DIRECTIVE:
Put every line of the entries below into a Markdown table with the columns Row and Text, numbering the rows in order and skipping blank lines.
══ RECORDED DATA ══
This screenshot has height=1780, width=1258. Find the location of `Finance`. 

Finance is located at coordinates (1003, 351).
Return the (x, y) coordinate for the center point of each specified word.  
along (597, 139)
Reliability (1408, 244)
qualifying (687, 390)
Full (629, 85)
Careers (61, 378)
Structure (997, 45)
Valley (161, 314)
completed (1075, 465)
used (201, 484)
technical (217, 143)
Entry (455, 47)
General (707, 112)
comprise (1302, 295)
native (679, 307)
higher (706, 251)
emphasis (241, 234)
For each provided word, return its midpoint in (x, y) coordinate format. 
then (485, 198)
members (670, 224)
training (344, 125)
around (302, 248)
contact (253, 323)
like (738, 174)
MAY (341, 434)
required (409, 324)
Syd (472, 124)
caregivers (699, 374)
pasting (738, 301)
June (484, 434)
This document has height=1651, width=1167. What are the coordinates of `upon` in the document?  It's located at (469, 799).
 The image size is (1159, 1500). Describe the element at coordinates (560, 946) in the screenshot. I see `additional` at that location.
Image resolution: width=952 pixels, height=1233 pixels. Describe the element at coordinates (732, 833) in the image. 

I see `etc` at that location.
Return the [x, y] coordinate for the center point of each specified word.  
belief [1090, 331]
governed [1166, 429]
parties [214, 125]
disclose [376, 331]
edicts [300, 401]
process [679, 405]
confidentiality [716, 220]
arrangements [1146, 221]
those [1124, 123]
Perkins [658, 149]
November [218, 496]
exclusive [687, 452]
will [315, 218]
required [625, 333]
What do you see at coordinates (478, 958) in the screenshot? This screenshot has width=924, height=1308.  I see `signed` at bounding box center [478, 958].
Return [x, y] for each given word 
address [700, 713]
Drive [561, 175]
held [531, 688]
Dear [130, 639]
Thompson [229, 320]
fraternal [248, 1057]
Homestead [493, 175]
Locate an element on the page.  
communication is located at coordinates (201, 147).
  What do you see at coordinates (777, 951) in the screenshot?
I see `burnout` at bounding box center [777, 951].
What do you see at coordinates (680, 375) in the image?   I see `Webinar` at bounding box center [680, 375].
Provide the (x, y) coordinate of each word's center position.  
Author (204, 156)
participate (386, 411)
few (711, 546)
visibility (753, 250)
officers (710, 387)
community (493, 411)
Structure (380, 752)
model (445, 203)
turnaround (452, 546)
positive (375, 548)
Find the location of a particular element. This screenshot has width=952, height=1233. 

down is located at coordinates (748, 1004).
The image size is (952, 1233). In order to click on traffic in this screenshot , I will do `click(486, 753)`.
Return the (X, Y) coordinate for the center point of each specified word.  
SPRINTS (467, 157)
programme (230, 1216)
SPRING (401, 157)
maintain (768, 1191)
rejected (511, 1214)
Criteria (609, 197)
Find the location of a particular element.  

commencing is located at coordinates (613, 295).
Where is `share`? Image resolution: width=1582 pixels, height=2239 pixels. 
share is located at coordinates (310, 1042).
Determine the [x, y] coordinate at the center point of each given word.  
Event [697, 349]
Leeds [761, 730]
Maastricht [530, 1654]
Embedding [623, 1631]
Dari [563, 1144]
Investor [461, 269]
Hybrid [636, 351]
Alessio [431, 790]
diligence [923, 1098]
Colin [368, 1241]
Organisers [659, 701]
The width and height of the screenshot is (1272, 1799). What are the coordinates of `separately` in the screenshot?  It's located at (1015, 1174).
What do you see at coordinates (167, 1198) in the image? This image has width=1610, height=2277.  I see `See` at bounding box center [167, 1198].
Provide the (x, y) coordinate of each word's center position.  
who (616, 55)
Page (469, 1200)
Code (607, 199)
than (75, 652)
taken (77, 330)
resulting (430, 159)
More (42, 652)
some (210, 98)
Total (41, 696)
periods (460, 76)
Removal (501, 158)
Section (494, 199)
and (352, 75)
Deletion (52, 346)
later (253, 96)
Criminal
═══
PROBLEM SOLUTION:
| Row | Text |
|---|---|
| 1 | This screenshot has height=1780, width=1258. Find the location of `Finance`.  |
| 2 | Finance is located at coordinates (1003, 351). |
| 3 | Return the (x, y) coordinate for the center point of each specified word.   |
| 4 | along (597, 139) |
| 5 | Reliability (1408, 244) |
| 6 | qualifying (687, 390) |
| 7 | Full (629, 85) |
| 8 | Careers (61, 378) |
| 9 | Structure (997, 45) |
| 10 | Valley (161, 314) |
| 11 | completed (1075, 465) |
| 12 | used (201, 484) |
| 13 | technical (217, 143) |
| 14 | Entry (455, 47) |
| 15 | General (707, 112) |
| 16 | comprise (1302, 295) |
| 17 | native (679, 307) |
| 18 | higher (706, 251) |
| 19 | emphasis (241, 234) |
| 20 | For each provided word, return its midpoint in (x, y) coordinate format.  |
| 21 | then (485, 198) |
| 22 | members (670, 224) |
| 23 | training (344, 125) |
| 24 | around (302, 248) |
| 25 | contact (253, 323) |
| 26 | like (738, 174) |
| 27 | MAY (341, 434) |
| 28 | required (409, 324) |
| 29 | Syd (472, 124) |
| 30 | caregivers (699, 374) |
| 31 | pasting (738, 301) |
| 32 | June (484, 434) |
| 33 | This document has height=1651, width=1167. What are the coordinates of `upon` in the document?  It's located at (469, 799). |
| 34 |  The image size is (1159, 1500). Describe the element at coordinates (560, 946) in the screenshot. I see `additional` at that location. |
| 35 | Image resolution: width=952 pixels, height=1233 pixels. Describe the element at coordinates (732, 833) in the image.  |
| 36 | I see `etc` at that location. |
| 37 | Return the [x, y] coordinate for the center point of each specified word.   |
| 38 | belief [1090, 331] |
| 39 | governed [1166, 429] |
| 40 | parties [214, 125] |
| 41 | disclose [376, 331] |
| 42 | edicts [300, 401] |
| 43 | process [679, 405] |
| 44 | confidentiality [716, 220] |
| 45 | arrangements [1146, 221] |
| 46 | those [1124, 123] |
| 47 | Perkins [658, 149] |
| 48 | November [218, 496] |
| 49 | exclusive [687, 452] |
| 50 | will [315, 218] |
| 51 | required [625, 333] |
| 52 | What do you see at coordinates (478, 958) in the screenshot? This screenshot has width=924, height=1308.  I see `signed` at bounding box center [478, 958]. |
| 53 | Return [x, y] for each given word  |
| 54 | address [700, 713] |
| 55 | Drive [561, 175] |
| 56 | held [531, 688] |
| 57 | Dear [130, 639] |
| 58 | Thompson [229, 320] |
| 59 | fraternal [248, 1057] |
| 60 | Homestead [493, 175] |
| 61 | Locate an element on the page.   |
| 62 | communication is located at coordinates (201, 147). |
| 63 |   What do you see at coordinates (777, 951) in the screenshot? |
| 64 | I see `burnout` at bounding box center [777, 951]. |
| 65 | What do you see at coordinates (680, 375) in the image?   I see `Webinar` at bounding box center [680, 375]. |
| 66 | Provide the (x, y) coordinate of each word's center position.   |
| 67 | Author (204, 156) |
| 68 | participate (386, 411) |
| 69 | few (711, 546) |
| 70 | visibility (753, 250) |
| 71 | officers (710, 387) |
| 72 | community (493, 411) |
| 73 | Structure (380, 752) |
| 74 | model (445, 203) |
| 75 | turnaround (452, 546) |
| 76 | positive (375, 548) |
| 77 | Find the location of a particular element. This screenshot has width=952, height=1233.  |
| 78 | down is located at coordinates (748, 1004). |
| 79 | The image size is (952, 1233). In order to click on traffic in this screenshot , I will do `click(486, 753)`. |
| 80 | Return the (X, Y) coordinate for the center point of each specified word.   |
| 81 | SPRINTS (467, 157) |
| 82 | programme (230, 1216) |
| 83 | SPRING (401, 157) |
| 84 | maintain (768, 1191) |
| 85 | rejected (511, 1214) |
| 86 | Criteria (609, 197) |
| 87 | Find the location of a particular element.   |
| 88 | commencing is located at coordinates (613, 295). |
| 89 | Where is `share`? Image resolution: width=1582 pixels, height=2239 pixels.  |
| 90 | share is located at coordinates (310, 1042). |
| 91 | Determine the [x, y] coordinate at the center point of each given word.   |
| 92 | Event [697, 349] |
| 93 | Leeds [761, 730] |
| 94 | Maastricht [530, 1654] |
| 95 | Embedding [623, 1631] |
| 96 | Dari [563, 1144] |
| 97 | Investor [461, 269] |
| 98 | Hybrid [636, 351] |
| 99 | Alessio [431, 790] |
| 100 | diligence [923, 1098] |
| 101 | Colin [368, 1241] |
| 102 | Organisers [659, 701] |
| 103 | The width and height of the screenshot is (1272, 1799). What are the coordinates of `separately` in the screenshot?  It's located at (1015, 1174). |
| 104 | What do you see at coordinates (167, 1198) in the image? This image has width=1610, height=2277.  I see `See` at bounding box center [167, 1198]. |
| 105 | Provide the (x, y) coordinate of each word's center position.   |
| 106 | who (616, 55) |
| 107 | Page (469, 1200) |
| 108 | Code (607, 199) |
| 109 | than (75, 652) |
| 110 | taken (77, 330) |
| 111 | resulting (430, 159) |
| 112 | More (42, 652) |
| 113 | some (210, 98) |
| 114 | Total (41, 696) |
| 115 | periods (460, 76) |
| 116 | Removal (501, 158) |
| 117 | Section (494, 199) |
| 118 | and (352, 75) |
| 119 | Deletion (52, 346) |
| 120 | later (253, 96) |
| 121 | Criminal |